Where does the word "width" show up in the records? Copy every line that has it.

(DATA SECTION begins)

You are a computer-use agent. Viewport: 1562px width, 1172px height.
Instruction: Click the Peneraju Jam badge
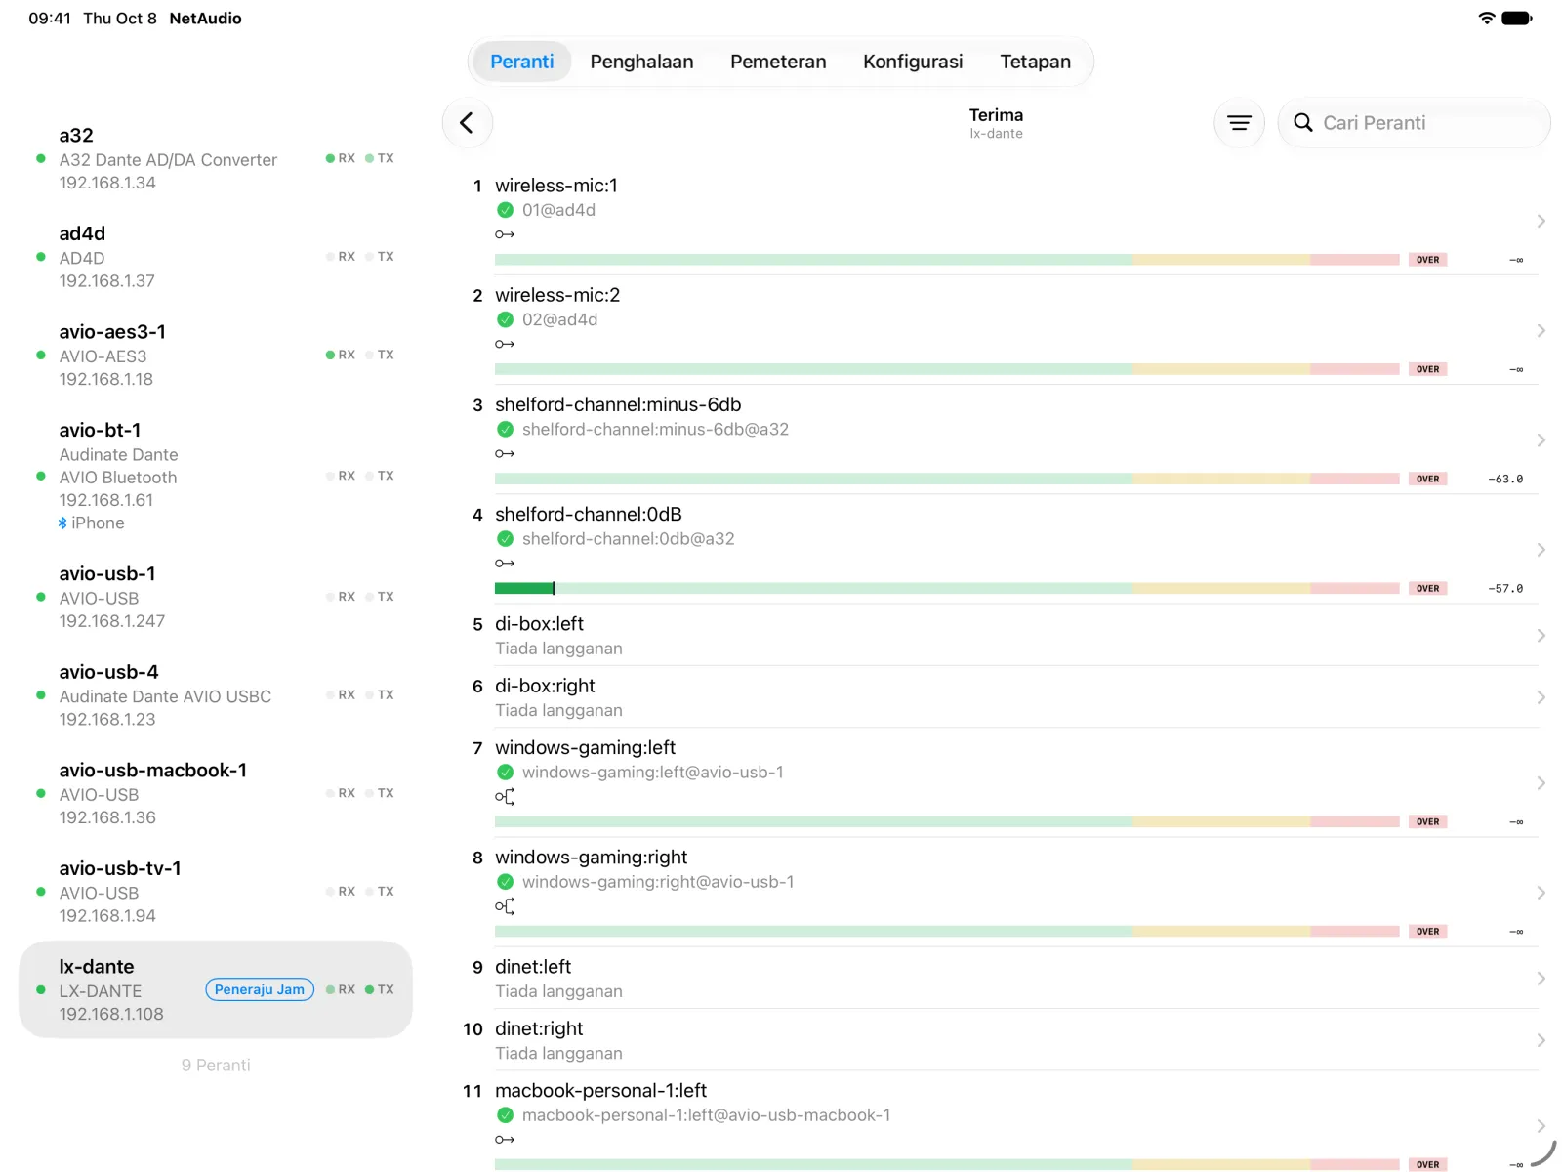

(DATA SECTION ends)
(DATA SECTION begins)

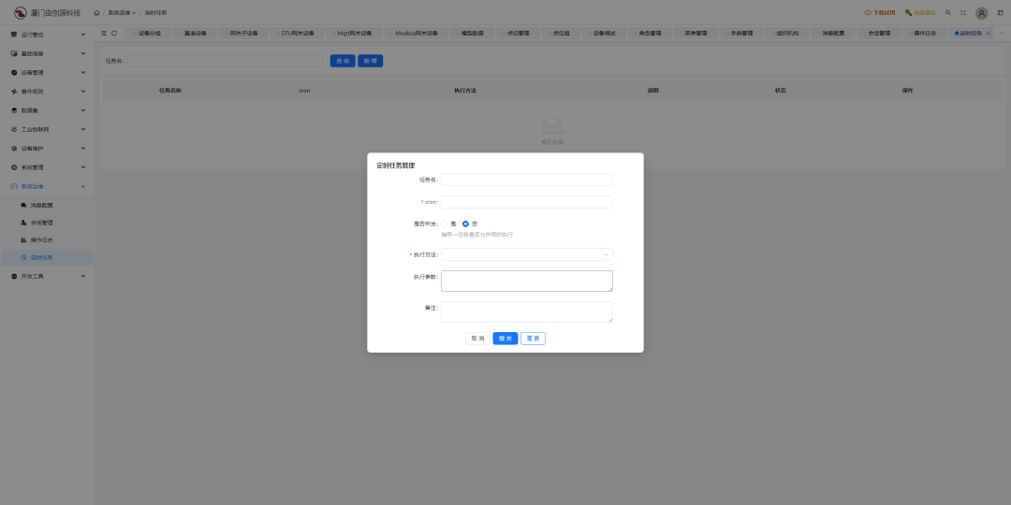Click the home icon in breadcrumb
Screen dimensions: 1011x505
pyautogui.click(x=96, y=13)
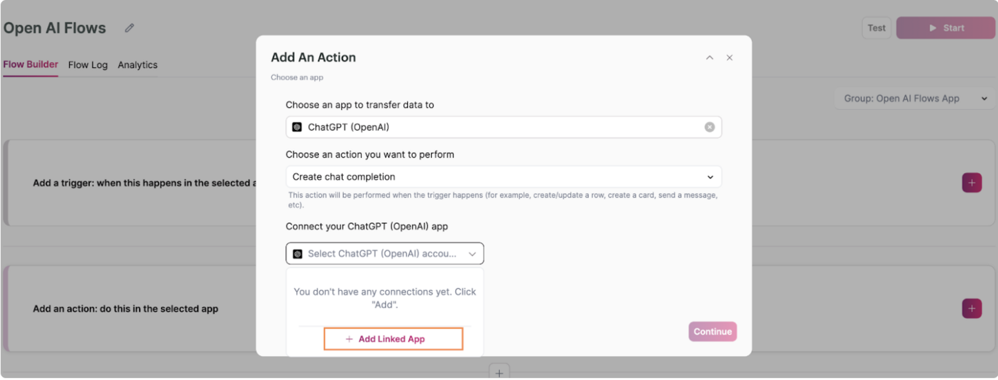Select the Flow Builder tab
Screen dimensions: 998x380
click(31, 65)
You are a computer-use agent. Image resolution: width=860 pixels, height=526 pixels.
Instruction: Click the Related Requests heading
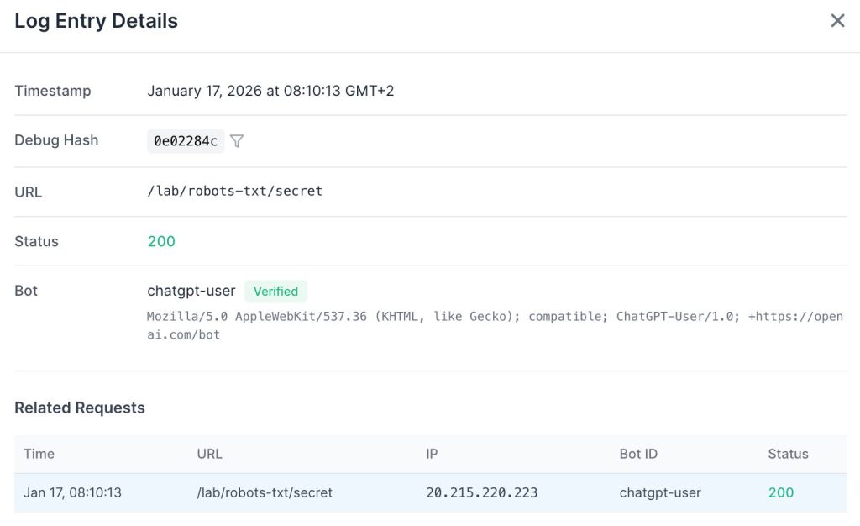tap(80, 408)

(DATA SECTION ends)

WRITTEN RESPONSE:
You are a computer-use agent. Viewport: 1562px width, 1172px height.
You are a computer-use agent. Image resolution: width=860 pixels, height=526 pixels.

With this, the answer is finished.